Stored data:
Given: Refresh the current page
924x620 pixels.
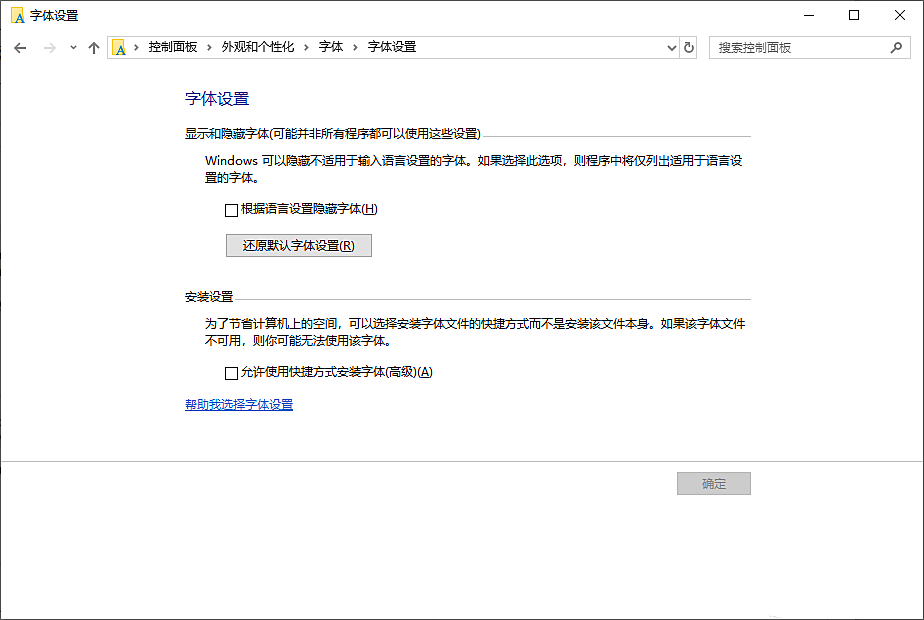Looking at the screenshot, I should 689,46.
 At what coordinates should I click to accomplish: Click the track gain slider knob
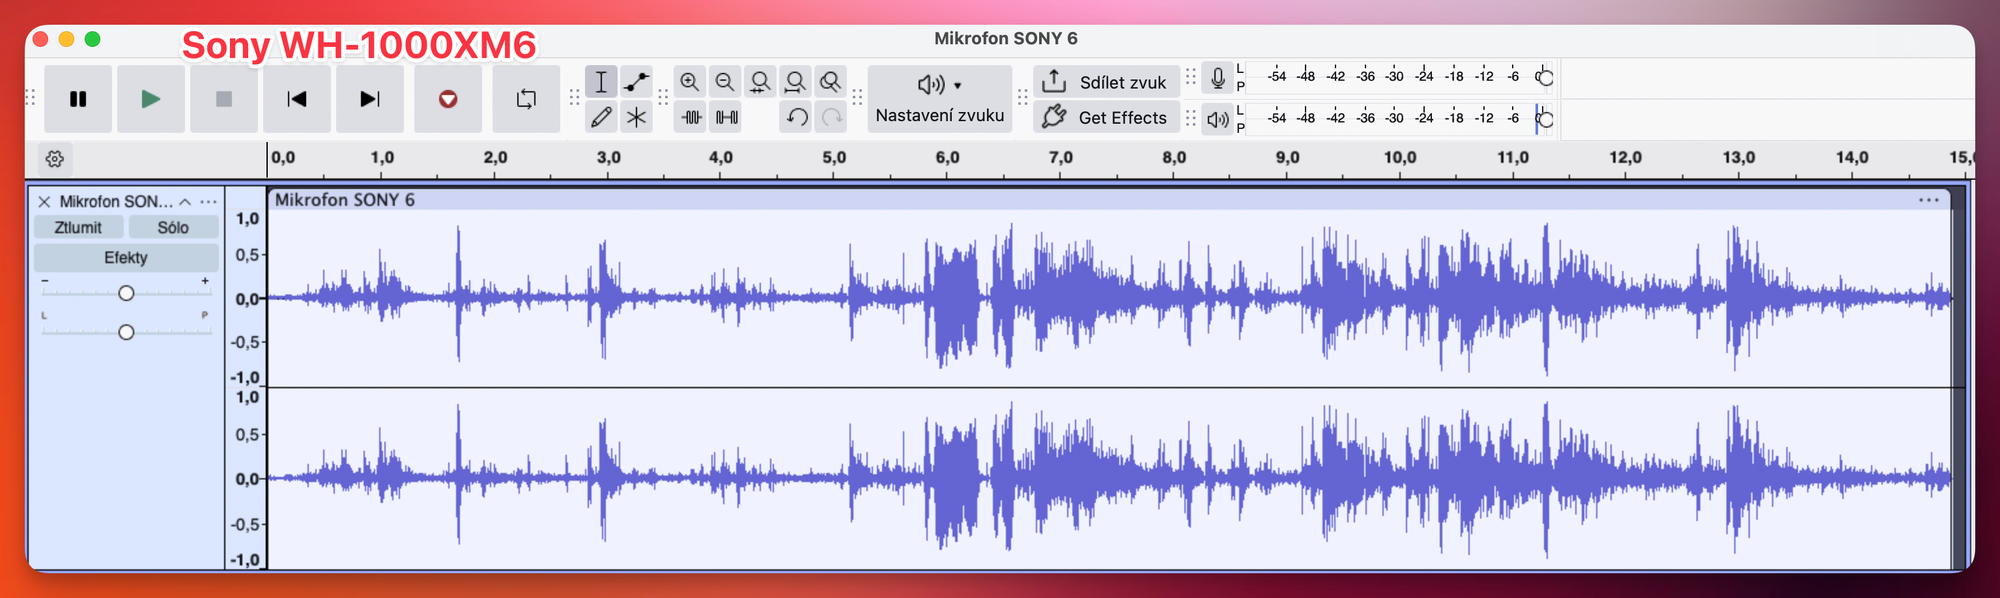(x=126, y=293)
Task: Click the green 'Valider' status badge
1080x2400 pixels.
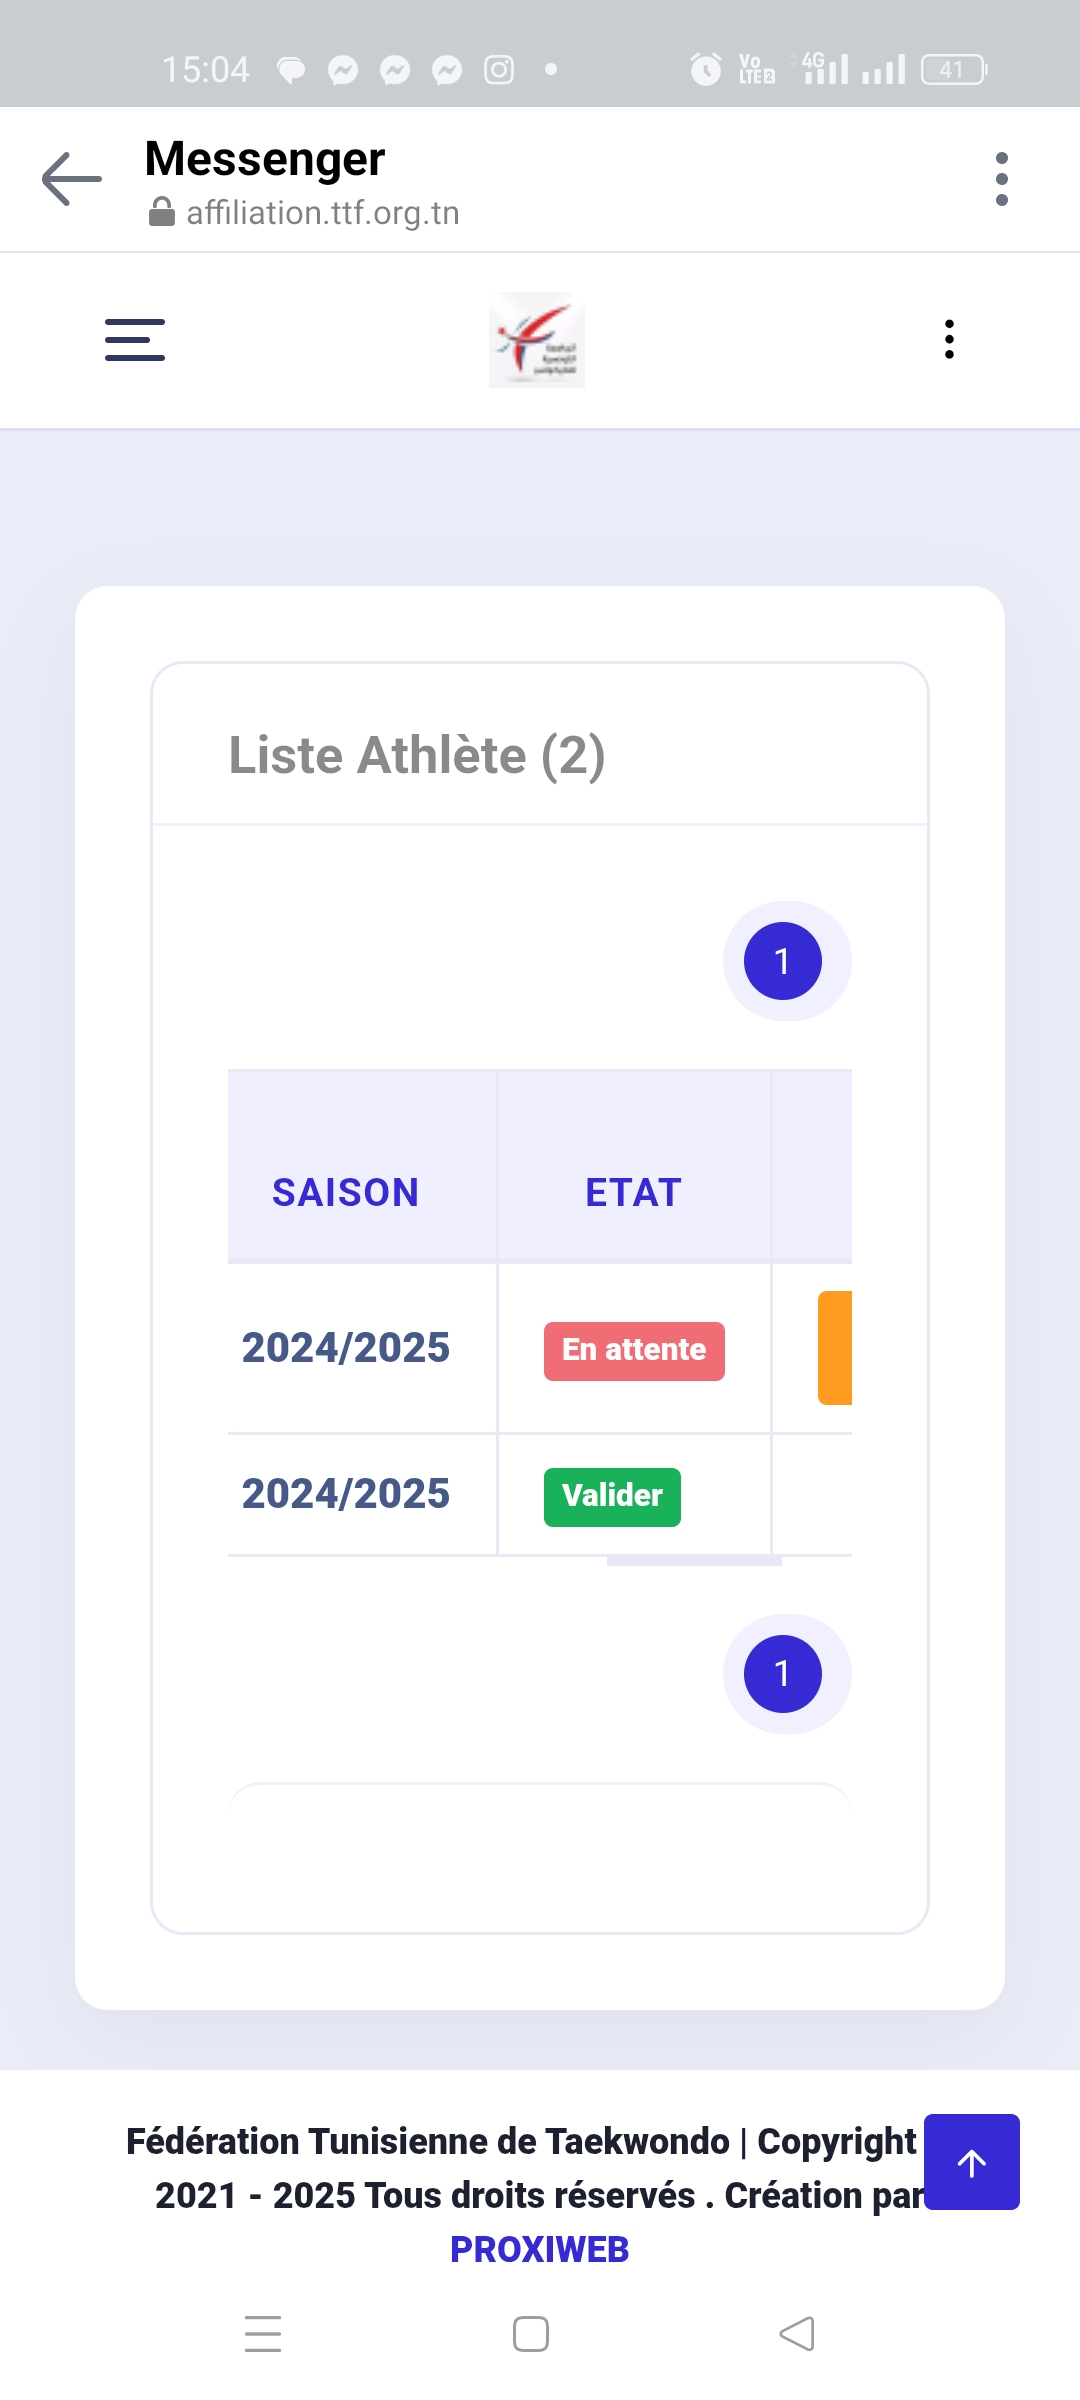Action: click(612, 1497)
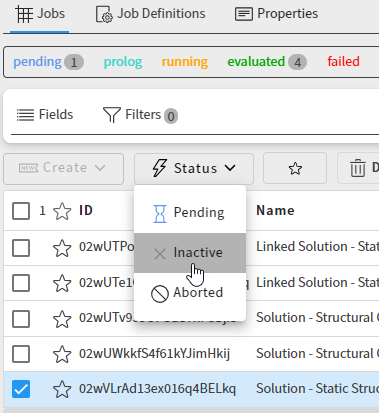Collapse the Status dropdown button
This screenshot has height=413, width=379.
194,168
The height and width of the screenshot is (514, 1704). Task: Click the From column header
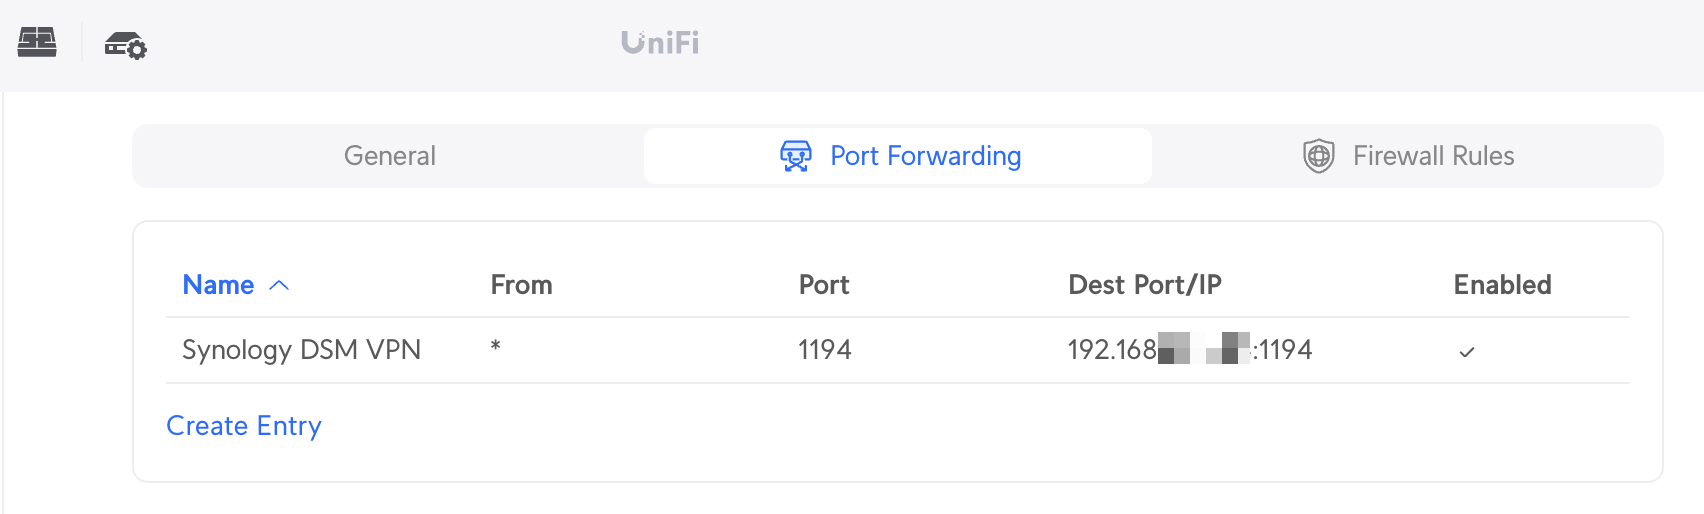point(521,285)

◆ **YOUR ASSIGNMENT**: The lines wanted run from the one with "924x620 pixels." through the final line of the data; repeat them word for word and skip every picture.

◆ **TASK OUTPUT**:
924x620 pixels.
Looking at the screenshot, I should 689,46.
 At what coordinates should I click to accomplish: Click the track gain slider knob
(x=126, y=293)
Task: Click the green 'Valider' status badge
1080x2400 pixels.
Action: click(612, 1497)
Collapse the Status dropdown button
This screenshot has height=413, width=379.
194,168
The height and width of the screenshot is (514, 1704). Task: Click the From column header
point(521,285)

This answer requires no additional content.